─── RECORDS TO USE

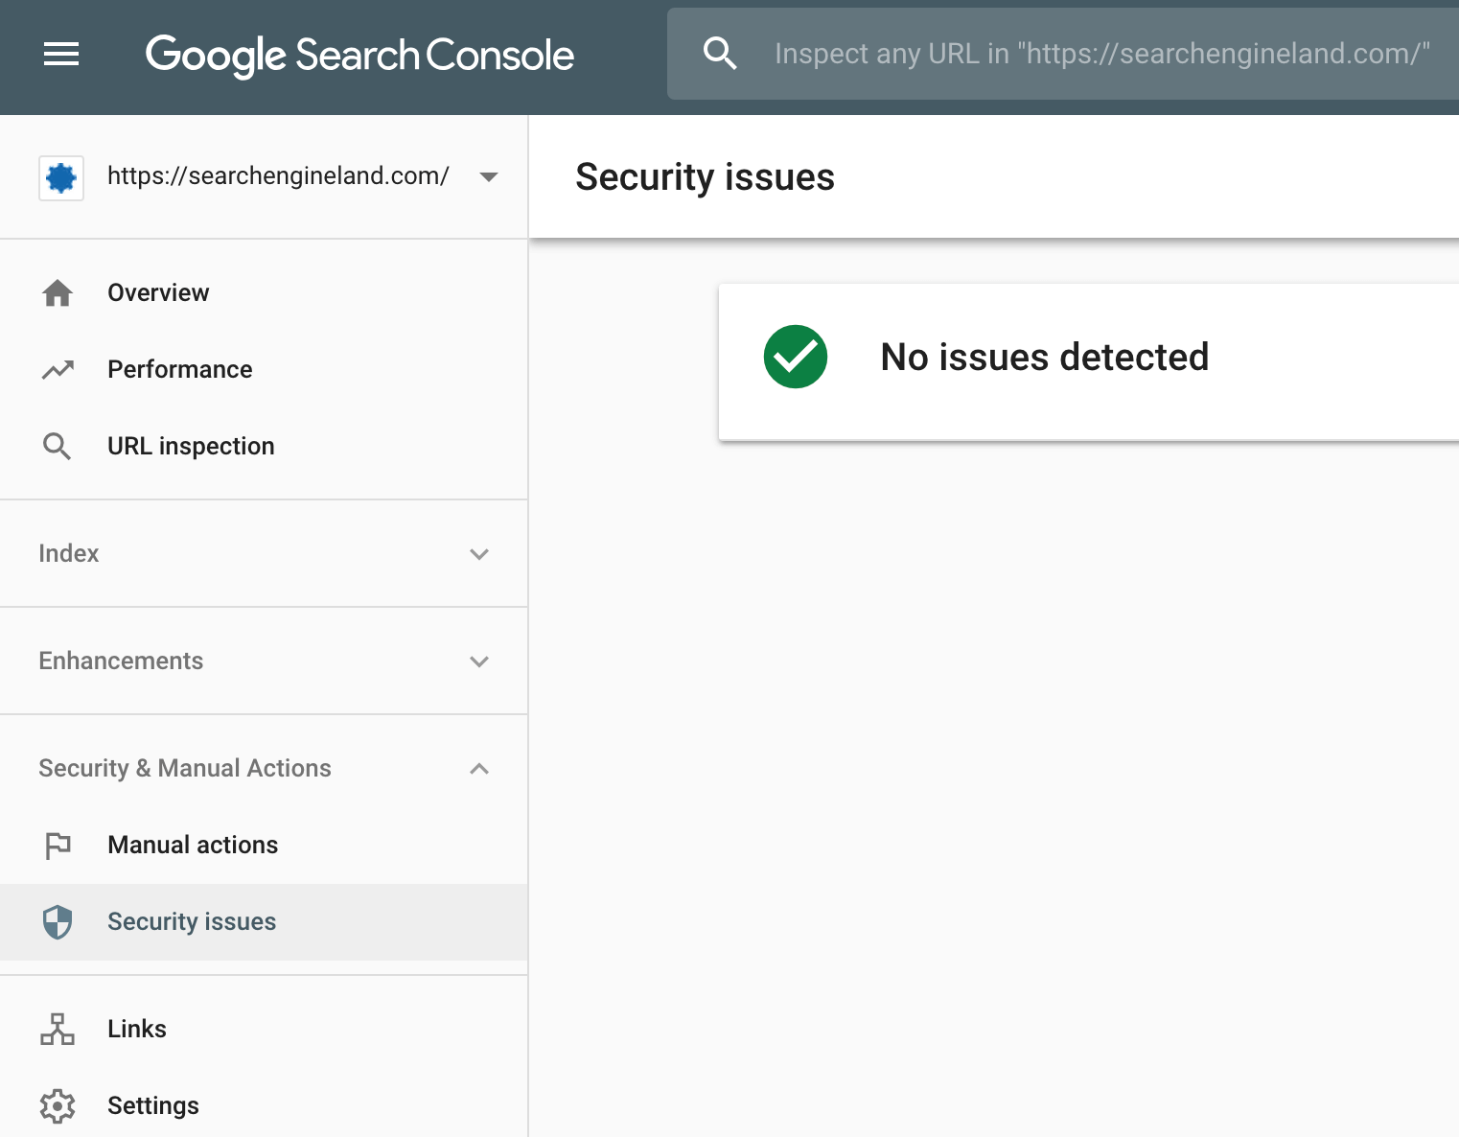Open the property selector dropdown
1459x1137 pixels.
(x=489, y=177)
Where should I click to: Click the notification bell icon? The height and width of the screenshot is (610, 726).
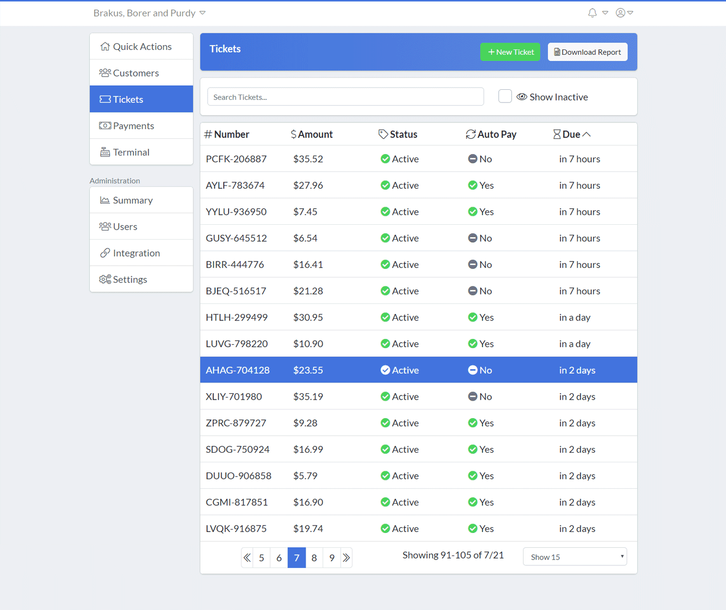tap(592, 13)
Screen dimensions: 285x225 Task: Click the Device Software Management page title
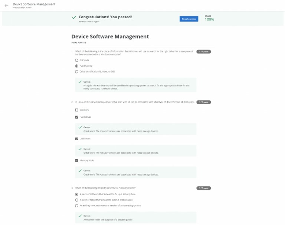pos(110,36)
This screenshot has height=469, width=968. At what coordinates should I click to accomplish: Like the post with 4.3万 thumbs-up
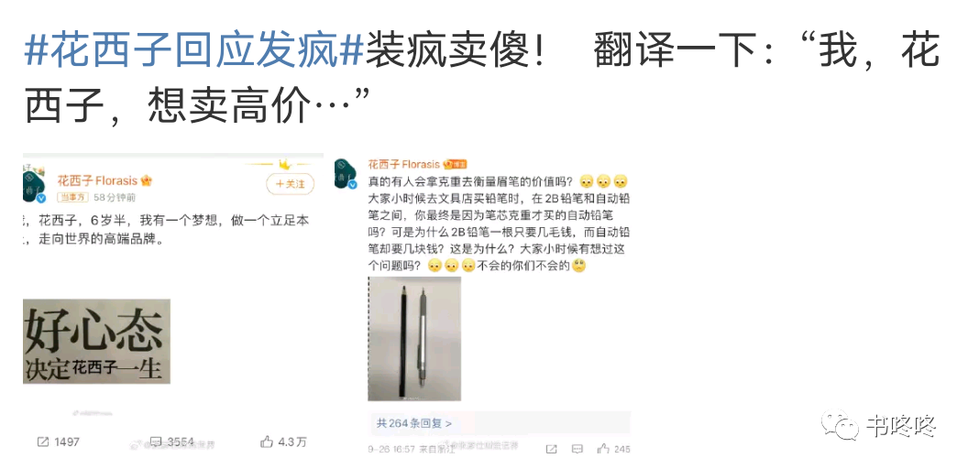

──────

> [TASK OBJECTIVE]: Your answer should be the lines above from the one that contains "Screen dimensions: 285x225" through the last, set down exactly, with the pictures removed.

> [RESULT OF THIS TASK]:
Screen dimensions: 285x225 Task: Click the Device Software Management page title
pos(110,36)
This screenshot has height=469, width=968. At what coordinates should I click to accomplish: Like the post with 4.3万 thumbs-up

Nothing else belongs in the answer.